Bouteflika malade du secret d'Etat ?
Bouteflika au Val-de-Grâce pour une "visite de routine" ? Nombreux sont ceux qui n'y croient pas, envisageant plutôt une brusque aggravation de son état de santé
La version officielle de l'hospitalisation à Paris d'Abdelaziz Bouteflika - un suivi médical de routine - suscite de nombreuses interrogations dans les journaux français et la sphère politique. Le président algérien, qui est âgé de 69 ans, a été admis mercredi soir à l'hôpital militaire du Val-de-Grâce pour un "bilan de santé" cinq mois après avoir été opéré d'un ulcère hémorragique à l'estomac.
"On ne doit pas nous prendre pour des naïfs", s'indigne Bernard Debré, député UMP de Paris et chef du service urologie de l'hôpital Cochin dans les colonnes du Parisien. "Ce qu'on nous annonce ne cadre pas avec ce qui se passe aujourd'hui", explique-t-il. "Quand un ulcère hémorragique a été traité puis guéri, il s'agit d'effectuer un simple contrôle fibroscopique, qui peut être fait dans n'importe quel hôpital algérien. On peut se demander pourquoi Bouteflika vient à Paris pour un contrôle aussi simple".

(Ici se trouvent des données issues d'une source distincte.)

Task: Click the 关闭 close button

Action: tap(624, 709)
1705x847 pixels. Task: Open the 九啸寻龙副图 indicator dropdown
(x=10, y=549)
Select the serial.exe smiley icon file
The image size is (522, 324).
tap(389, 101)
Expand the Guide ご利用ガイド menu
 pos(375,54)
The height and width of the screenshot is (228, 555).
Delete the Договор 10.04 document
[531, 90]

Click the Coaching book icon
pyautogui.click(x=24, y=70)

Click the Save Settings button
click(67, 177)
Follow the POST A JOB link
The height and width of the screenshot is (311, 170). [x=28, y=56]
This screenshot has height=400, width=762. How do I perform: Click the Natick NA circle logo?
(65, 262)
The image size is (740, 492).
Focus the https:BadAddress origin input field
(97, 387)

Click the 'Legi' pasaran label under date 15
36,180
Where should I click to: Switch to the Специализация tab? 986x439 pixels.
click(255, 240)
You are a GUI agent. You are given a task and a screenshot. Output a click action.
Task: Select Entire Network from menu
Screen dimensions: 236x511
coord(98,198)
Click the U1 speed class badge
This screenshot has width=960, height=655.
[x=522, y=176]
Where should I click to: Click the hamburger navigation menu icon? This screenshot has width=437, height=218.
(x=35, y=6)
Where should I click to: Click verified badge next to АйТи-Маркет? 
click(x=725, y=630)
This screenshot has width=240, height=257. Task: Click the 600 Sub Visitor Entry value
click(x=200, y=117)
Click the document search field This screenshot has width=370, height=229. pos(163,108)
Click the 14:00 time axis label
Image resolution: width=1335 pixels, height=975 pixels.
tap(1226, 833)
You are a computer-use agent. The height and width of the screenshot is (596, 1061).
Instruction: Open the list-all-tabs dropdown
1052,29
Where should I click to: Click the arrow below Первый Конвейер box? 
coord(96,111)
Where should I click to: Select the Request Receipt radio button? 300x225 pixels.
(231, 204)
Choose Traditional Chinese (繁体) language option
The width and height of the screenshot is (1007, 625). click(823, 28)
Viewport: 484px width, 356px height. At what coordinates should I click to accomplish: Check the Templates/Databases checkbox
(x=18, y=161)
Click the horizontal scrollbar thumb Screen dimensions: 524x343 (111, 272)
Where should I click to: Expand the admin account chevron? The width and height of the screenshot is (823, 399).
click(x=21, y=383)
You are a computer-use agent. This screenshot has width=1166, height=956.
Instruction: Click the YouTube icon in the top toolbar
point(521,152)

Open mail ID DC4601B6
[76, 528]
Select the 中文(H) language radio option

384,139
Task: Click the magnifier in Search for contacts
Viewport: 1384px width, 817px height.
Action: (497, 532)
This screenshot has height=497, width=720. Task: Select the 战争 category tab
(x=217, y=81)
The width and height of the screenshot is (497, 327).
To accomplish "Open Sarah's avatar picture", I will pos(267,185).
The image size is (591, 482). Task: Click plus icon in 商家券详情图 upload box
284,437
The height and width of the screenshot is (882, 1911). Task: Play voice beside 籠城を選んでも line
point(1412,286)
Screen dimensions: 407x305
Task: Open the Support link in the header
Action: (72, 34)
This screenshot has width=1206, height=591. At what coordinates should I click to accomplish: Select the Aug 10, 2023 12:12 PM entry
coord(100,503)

La rareté des informations sur l'état de santé du président algérien lors de son hospitalisation à Paris fin novembre avait alimenté diverses rumeurs, qu'Abdelaziz Bouteflika s'était efforcé de dissiper en apparaissant à la télévision avant son départ de France. On l'a vu depuis à l'occasion de plusieurs grands rendez-vous internationaux et en tournée en Algérie. Lors de l'un de ces déplacements, dimanche, il s'en est de nouveau pris à la France, qu'il a accusée de "génocide de l'identité algérienne" pendant les 130 années de colonisation.
Brusque aggravation
Pour les journaux
français, cette "sortie" virulente prouve que l'hospitalisation
d'Abdelaziz Bouteflika n'était pas prévue de longue date mais qu'elle
est due à une brusque aggravation de son état de santé. "On le voit mal
en effet s'en prendre aussi violemment à la France cinq jours avant de
venir y effectuer un contrôle médical au risque d'être moqué par des
Algériens incrédules face à une telle contradiction", écrit Libération. Selon Le Figaro,
cette nouvelle hospitalisation serait la troisième depuis
l'intervention chirurgicale de l'hiver dernier. Ces "fréquentes visites
accréditent la thèse d'une maladie beaucoup plus grave qu'un simple
ulcère, un cancer de l'estomac", estime Le Parisien.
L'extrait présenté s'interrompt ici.